***** EXCERPT *****

# Rattouille stuff!



## GranddadRat (May 29, 2007)

We finally have the Ratatouille toys and gamesat Rat-Gifts.com!

The talking plushies, the Kitchen Quake game, even the Uno card game.

You can even pre-order the video game, which means you'd get it just before opening day.

That's still waaay too much waiting.


----------



## GranddadRat (May 29, 2007)

I'm sorry....I didn't realize that was my first post here.

I think an intro is in order.

I'm Dan, and I have a 10 year old son who's autistic. A few years ago, it was suggested that we get a small pet for him to enhance his emotional development. The snake he wanted just wasn't going to happen! Then he saw a forlorn-looking rat at Petco and that was it, they were meant for one another. 

His decision to be a rat person meant, of course, that we had to follow suit. 8O 

Actually, it only took about as long for us to be hooked as my son. Now we're a rat family!

When Carmel, his first rat, died after a long and difficult illness, he wanted to set up a site about rats. Because we usually had to do more looking around than he liked to find "good" rat stuff, he asked for a site about rat gifts without any nasty rat stuff of any kind. That was the start of Rat-Gifts.com.

*****

BRIEF — Reproduce, word for word, the passage of the Ratatouille merchandise thread that opens with the words "I'm sorry....I didn't" and closes with "for one another.".

***** DATA LISTING *****

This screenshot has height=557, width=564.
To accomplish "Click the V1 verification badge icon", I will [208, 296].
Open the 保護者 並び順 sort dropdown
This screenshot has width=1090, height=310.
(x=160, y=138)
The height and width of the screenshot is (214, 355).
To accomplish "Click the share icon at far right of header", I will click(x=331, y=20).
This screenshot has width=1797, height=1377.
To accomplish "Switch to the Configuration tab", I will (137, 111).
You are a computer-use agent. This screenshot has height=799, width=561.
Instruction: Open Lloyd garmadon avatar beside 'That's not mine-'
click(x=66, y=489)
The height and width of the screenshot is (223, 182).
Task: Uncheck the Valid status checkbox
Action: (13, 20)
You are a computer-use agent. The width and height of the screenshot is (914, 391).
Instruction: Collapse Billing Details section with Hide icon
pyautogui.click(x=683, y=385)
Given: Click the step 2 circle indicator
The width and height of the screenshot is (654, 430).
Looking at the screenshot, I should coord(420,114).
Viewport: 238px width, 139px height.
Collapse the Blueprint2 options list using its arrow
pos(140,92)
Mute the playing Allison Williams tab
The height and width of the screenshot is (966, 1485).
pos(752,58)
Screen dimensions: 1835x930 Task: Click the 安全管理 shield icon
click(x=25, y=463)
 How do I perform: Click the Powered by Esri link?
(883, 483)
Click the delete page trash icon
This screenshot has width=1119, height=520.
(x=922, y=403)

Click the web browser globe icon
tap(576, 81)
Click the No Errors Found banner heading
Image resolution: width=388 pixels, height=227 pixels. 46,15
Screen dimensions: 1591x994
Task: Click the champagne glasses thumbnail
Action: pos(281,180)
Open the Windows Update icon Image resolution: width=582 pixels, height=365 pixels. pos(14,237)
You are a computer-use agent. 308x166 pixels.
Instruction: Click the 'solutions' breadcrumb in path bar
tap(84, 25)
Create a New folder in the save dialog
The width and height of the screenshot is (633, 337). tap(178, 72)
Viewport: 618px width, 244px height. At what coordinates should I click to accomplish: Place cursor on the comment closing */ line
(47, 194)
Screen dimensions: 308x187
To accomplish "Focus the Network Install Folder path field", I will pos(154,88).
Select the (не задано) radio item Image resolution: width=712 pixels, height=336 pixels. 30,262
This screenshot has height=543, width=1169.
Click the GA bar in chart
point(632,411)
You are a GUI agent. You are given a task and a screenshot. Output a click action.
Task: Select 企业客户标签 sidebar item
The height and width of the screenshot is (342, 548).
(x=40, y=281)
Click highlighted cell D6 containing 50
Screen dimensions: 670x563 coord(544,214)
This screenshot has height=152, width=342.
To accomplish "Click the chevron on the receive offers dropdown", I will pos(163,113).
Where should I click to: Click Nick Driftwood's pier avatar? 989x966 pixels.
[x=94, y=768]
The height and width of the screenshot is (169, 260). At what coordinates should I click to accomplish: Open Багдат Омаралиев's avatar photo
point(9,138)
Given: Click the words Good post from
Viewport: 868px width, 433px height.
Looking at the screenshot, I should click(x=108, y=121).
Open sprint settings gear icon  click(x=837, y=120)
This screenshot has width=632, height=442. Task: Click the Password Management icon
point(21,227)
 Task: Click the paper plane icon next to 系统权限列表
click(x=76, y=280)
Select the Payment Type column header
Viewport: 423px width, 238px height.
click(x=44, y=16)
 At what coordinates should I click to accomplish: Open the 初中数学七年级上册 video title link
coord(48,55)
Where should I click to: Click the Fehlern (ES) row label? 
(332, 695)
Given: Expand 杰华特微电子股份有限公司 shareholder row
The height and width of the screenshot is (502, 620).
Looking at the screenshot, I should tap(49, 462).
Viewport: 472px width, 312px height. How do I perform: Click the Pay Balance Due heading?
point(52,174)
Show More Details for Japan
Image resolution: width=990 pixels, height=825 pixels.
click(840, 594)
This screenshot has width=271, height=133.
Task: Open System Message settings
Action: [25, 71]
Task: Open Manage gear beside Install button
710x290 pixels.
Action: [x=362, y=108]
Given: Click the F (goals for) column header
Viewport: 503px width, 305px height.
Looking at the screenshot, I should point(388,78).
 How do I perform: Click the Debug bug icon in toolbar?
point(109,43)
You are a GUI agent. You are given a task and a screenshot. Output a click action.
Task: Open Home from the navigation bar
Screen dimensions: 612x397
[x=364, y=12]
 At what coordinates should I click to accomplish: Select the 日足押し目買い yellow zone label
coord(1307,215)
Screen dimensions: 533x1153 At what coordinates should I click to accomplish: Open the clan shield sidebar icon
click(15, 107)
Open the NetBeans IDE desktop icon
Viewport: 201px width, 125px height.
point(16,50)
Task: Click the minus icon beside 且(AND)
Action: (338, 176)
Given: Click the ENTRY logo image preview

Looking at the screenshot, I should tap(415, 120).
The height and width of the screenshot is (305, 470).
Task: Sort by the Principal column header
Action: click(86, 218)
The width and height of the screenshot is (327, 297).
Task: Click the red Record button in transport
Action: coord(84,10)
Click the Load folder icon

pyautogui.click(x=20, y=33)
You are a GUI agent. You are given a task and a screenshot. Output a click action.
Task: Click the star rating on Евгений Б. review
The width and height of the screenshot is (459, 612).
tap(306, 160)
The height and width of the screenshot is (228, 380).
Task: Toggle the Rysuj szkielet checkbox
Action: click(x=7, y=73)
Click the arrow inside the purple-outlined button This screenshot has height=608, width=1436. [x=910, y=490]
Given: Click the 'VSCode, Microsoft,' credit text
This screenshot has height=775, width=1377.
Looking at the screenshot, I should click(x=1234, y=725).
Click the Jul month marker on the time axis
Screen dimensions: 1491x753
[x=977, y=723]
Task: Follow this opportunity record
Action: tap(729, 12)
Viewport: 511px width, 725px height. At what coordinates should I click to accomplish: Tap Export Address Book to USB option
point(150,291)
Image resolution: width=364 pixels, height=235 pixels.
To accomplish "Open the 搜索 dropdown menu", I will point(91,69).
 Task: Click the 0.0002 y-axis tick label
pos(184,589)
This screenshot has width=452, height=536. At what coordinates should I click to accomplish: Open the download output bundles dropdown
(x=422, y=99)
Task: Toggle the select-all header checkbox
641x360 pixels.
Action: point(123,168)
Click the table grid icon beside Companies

*****

EXERCISE SOLUTION —
I'm sorry....I didn't realize that was my first post here.

I think an intro is in order.

I'm Dan, and I have a 10 year old son who's autistic. A few years ago, it was suggested that we get a small pet for him to enhance his emotional development. The snake he wanted just wasn't going to happen! Then he saw a forlorn-looking rat at Petco and that was it, they were meant for one another.